_PROBLEM TO SOLVE:_ Lay out everything from the start of the data down to the line containing "stat-label-change: 涨跌值: is" as a JSON list of strings, one string per line, with blank lines left out.
>>>
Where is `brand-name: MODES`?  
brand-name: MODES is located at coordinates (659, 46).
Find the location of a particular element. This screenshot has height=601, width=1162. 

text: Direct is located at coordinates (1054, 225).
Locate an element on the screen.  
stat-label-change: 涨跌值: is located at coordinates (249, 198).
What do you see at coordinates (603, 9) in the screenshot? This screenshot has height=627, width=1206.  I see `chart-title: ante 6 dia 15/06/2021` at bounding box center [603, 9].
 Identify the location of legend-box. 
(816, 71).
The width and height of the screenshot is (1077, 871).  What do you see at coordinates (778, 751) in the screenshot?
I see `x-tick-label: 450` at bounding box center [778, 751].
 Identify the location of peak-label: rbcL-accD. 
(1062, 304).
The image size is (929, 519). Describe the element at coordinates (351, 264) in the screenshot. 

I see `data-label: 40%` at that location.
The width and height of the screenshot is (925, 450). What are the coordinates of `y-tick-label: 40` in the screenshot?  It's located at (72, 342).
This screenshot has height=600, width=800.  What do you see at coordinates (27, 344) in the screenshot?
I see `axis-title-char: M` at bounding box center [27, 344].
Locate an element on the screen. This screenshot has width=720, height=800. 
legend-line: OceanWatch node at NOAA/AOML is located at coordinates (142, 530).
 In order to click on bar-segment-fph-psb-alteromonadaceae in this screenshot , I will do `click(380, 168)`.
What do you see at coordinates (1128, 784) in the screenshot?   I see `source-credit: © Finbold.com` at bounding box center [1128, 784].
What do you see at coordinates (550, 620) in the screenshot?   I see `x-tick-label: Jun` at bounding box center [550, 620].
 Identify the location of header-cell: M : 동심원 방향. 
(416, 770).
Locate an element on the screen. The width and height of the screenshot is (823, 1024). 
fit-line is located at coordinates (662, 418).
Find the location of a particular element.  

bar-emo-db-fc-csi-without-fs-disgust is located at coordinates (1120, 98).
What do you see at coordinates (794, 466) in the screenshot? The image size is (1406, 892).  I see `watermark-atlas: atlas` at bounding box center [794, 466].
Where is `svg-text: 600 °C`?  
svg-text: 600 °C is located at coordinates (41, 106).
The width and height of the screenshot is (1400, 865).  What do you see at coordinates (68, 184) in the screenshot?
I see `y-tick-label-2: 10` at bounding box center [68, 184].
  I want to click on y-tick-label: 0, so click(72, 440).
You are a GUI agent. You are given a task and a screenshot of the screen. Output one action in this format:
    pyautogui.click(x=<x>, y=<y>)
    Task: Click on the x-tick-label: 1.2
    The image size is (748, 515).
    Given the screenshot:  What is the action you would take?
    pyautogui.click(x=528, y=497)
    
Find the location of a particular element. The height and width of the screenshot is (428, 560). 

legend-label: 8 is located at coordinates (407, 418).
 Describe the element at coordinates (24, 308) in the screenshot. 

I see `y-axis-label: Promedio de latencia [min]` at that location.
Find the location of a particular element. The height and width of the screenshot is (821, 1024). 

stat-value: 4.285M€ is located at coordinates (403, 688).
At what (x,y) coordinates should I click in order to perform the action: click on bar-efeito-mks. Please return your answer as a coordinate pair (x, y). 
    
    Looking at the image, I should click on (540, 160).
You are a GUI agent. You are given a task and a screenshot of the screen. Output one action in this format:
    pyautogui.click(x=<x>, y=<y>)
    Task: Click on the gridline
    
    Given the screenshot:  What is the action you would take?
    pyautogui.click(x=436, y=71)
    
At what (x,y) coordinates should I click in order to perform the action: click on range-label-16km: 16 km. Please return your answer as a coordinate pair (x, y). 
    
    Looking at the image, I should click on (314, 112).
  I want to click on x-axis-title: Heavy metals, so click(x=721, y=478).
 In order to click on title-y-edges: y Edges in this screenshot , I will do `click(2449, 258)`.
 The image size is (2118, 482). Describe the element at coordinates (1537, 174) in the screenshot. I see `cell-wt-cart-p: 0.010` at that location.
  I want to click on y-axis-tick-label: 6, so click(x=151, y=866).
<<<
_THE COMPLETED TASK:_
[
  "Where is `brand-name: MODES`?  ",
  "brand-name: MODES is located at coordinates (659, 46).",
  "Find the location of a particular element. This screenshot has height=601, width=1162. ",
  "text: Direct is located at coordinates (1054, 225).",
  "Locate an element on the screen.  ",
  "stat-label-change: 涨跌值: is located at coordinates (249, 198)."
]